The NPS offers brochures for downloading at: https://www.nps.gov/glac/planyourvisit/brochures.htm I think they are good and also thorough.
To get there I drove west on US20 to Wyoming, then north on US 85 and west to Wright, then north through Gillette to Miles City Montana and Jordon, then west on 200 through Lewistown to Great Falls. I took a side trip to Fort Benton which proved to have more interesting museums than Great Falls. From Great Falls, I took US 89 to Browning and St. Mary. I stayed off interstates pulling my vintage Airstream at 52 mph I consider suicidal on interstates.
There is a family owned steam tractor museum east of Great Falls, but there weren't any family members around the day I drove by.
I headed for home going east on US 2. There were several decent and some not open county historical museums along the way and I dropped in on Boysun near Wolf Point. I headed south at Williston ND on US 85 and worked my way south and east through Pierre (good ag museum there) and then to Madison for a farm show (late in August) but the show grounds may be open as a museum. Then up to Brookings for the good university ag museum, then east to LeSueur for the Pioneer Power Show, then home.
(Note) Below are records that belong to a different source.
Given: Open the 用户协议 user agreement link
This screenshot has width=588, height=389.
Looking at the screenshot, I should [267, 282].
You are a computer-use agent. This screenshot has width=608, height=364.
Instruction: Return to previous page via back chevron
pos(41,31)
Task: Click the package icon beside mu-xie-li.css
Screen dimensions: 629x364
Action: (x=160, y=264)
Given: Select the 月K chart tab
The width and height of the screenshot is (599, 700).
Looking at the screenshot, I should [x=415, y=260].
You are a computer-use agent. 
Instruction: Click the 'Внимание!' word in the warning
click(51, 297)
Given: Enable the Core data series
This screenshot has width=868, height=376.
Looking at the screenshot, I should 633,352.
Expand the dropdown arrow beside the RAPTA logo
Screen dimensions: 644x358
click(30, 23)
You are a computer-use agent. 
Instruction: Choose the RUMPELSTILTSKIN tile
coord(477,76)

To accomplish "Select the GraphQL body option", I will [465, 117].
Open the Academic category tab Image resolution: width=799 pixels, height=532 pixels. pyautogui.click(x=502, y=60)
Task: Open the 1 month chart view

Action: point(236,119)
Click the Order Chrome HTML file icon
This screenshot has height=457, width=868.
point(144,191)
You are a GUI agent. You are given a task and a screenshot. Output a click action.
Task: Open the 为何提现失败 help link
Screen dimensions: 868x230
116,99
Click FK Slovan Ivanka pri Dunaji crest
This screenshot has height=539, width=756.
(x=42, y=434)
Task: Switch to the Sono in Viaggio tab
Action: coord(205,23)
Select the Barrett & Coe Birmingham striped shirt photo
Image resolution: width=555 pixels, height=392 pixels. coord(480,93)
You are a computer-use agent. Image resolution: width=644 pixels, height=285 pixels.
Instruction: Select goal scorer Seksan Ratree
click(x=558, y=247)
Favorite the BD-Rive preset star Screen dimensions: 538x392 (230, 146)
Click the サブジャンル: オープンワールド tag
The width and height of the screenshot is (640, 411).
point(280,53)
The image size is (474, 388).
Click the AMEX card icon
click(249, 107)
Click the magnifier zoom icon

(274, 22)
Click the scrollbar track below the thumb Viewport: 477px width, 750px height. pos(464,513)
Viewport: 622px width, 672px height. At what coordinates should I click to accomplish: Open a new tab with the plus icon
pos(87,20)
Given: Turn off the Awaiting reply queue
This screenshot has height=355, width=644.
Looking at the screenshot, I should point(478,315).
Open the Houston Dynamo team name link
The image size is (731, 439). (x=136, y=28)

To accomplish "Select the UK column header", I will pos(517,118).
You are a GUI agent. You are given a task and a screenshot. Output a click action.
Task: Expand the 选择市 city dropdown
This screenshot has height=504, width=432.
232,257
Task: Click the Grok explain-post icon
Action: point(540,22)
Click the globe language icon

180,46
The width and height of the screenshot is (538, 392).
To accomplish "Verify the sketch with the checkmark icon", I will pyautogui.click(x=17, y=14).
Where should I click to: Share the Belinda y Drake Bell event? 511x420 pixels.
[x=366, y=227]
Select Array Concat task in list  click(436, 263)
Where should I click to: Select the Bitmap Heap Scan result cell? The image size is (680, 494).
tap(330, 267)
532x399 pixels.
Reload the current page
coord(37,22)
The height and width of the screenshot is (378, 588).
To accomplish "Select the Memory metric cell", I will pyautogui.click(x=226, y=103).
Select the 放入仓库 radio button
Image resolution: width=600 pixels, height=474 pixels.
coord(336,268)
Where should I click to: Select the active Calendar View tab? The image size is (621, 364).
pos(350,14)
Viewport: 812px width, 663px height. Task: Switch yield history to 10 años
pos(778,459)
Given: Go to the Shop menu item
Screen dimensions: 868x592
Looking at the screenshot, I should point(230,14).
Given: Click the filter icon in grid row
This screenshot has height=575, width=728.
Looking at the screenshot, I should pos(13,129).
State travel guide books should list places to visit, like working county museums, dams along the major rivers, and state and county parks.
I had planned to take a horseback tour but I sprained my back working on the Airstream at Fort Benton and didn't think riding a horse would be fun. The boat tour guide claimed that the average visiting time for Glacier is the time it takes to drive the Going to the Sun Road one way. I was there three days and did get to nearly all of the park that was drivable but not to the Canadian side. A tour to Canada takes planning ahead with a passport or passport card and arranging ahead of time to get the ride.